Problem details:
Rewrite the listing below with "Kalenteri" renamed to "Tapahtumat" and every other line left unchanged. Leave the pictures out of your answer.

● ● ● ●

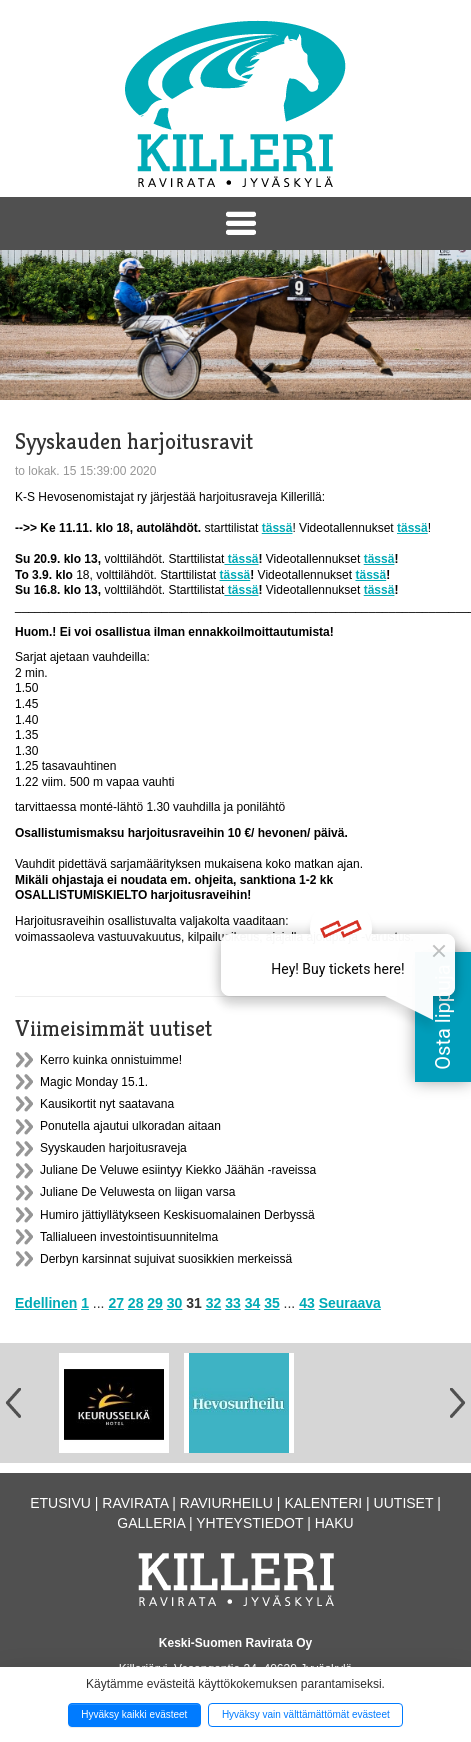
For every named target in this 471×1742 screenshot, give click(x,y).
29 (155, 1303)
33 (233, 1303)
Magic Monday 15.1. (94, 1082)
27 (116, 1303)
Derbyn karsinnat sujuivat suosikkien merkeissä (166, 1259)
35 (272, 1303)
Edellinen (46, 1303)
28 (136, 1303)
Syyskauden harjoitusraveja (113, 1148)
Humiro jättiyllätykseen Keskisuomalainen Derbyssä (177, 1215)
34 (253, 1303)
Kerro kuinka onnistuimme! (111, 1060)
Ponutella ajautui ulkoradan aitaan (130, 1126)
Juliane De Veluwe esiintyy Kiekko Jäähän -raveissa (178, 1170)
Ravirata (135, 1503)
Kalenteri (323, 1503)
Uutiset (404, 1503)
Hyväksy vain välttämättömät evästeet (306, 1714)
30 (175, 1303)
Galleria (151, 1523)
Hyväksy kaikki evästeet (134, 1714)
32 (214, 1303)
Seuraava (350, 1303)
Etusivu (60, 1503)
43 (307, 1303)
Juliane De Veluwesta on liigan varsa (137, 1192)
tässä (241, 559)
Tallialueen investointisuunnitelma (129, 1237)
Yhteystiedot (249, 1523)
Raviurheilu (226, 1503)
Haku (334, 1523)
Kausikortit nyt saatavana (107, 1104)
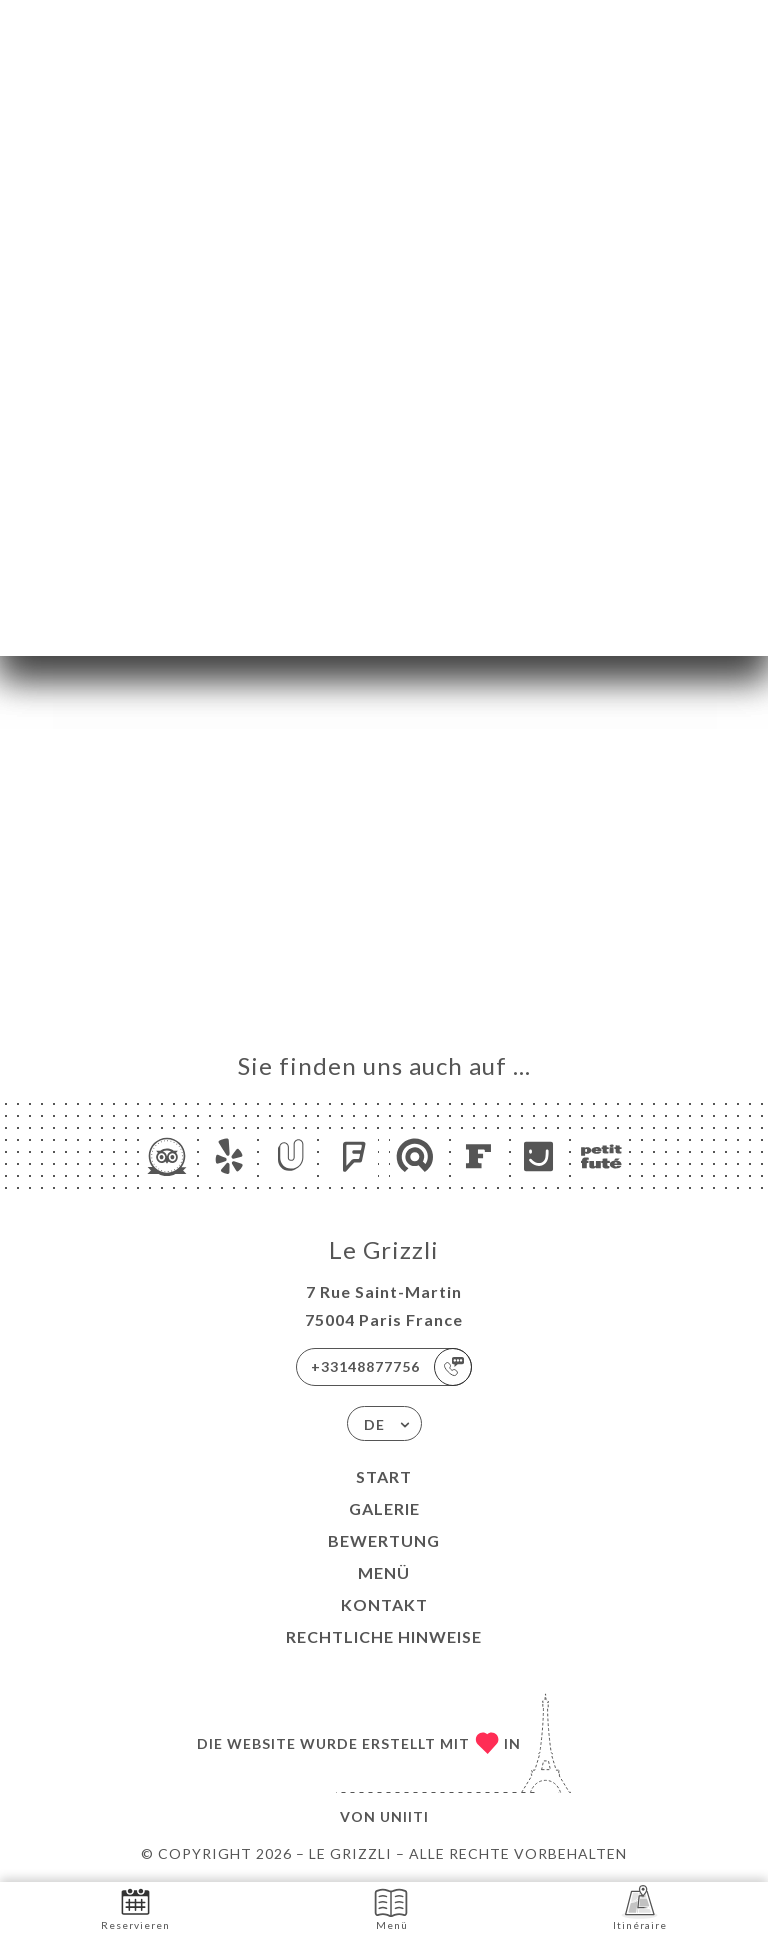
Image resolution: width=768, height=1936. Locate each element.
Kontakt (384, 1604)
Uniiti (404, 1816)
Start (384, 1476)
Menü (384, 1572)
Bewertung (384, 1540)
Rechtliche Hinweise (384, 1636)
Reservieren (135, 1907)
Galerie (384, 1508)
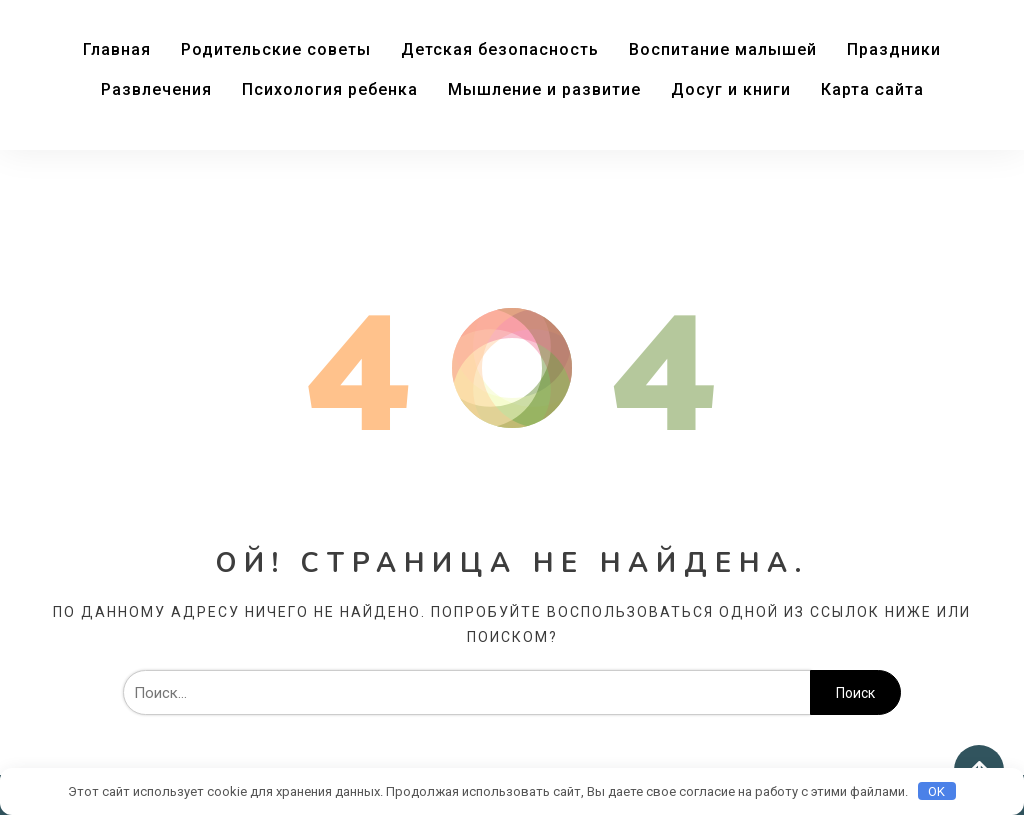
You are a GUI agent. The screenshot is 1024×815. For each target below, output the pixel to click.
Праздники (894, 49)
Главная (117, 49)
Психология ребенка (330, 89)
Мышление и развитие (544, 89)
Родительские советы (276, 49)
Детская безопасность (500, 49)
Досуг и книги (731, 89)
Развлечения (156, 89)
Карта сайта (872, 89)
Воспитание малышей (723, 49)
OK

● ● ● ●

Task result:
For every named target in this 471×1742 screenshot, give click(x,y).
29 (155, 1303)
33 (233, 1303)
Magic Monday 15.1. (94, 1082)
27 (116, 1303)
Derbyn karsinnat sujuivat suosikkien merkeissä (166, 1259)
35 (272, 1303)
Edellinen (46, 1303)
28 (136, 1303)
Syyskauden harjoitusraveja (113, 1148)
Humiro jättiyllätykseen Keskisuomalainen Derbyssä (177, 1215)
34 (253, 1303)
Kerro kuinka onnistuimme! (111, 1060)
Ponutella ajautui ulkoradan aitaan (130, 1126)
Juliane De Veluwe esiintyy Kiekko Jäähän -raveissa (178, 1170)
Ravirata (135, 1503)
Tapahtumat (323, 1503)
Uutiset (404, 1503)
Hyväksy vain välttämättömät evästeet (306, 1714)
30 (175, 1303)
Galleria (151, 1523)
Hyväksy kaikki evästeet (134, 1714)
32 (214, 1303)
Seuraava (350, 1303)
Etusivu (60, 1503)
43 (307, 1303)
Juliane De Veluwesta on liigan varsa (137, 1192)
tässä (241, 559)
Tallialueen investointisuunnitelma (129, 1237)
Yhteystiedot (249, 1523)
Raviurheilu (226, 1503)
Haku (334, 1523)
Kausikortit nyt saatavana (107, 1104)
Image resolution: width=768, height=1936. Locate each element.
Kontakt (384, 1604)
Uniiti (404, 1816)
Start (384, 1476)
Menü (384, 1572)
Bewertung (384, 1540)
Rechtliche Hinweise (384, 1636)
Reservieren (135, 1907)
Galerie (384, 1508)
You are a GUI agent. The screenshot is 1024×815. For each target below, output the pixel to click.
Праздники (894, 49)
Главная (117, 49)
Психология ребенка (330, 89)
Мышление и развитие (544, 89)
Родительские советы (276, 49)
Детская безопасность (500, 49)
Досуг и книги (731, 89)
Развлечения (156, 89)
Карта сайта (872, 89)
Воспитание малышей (723, 49)
OK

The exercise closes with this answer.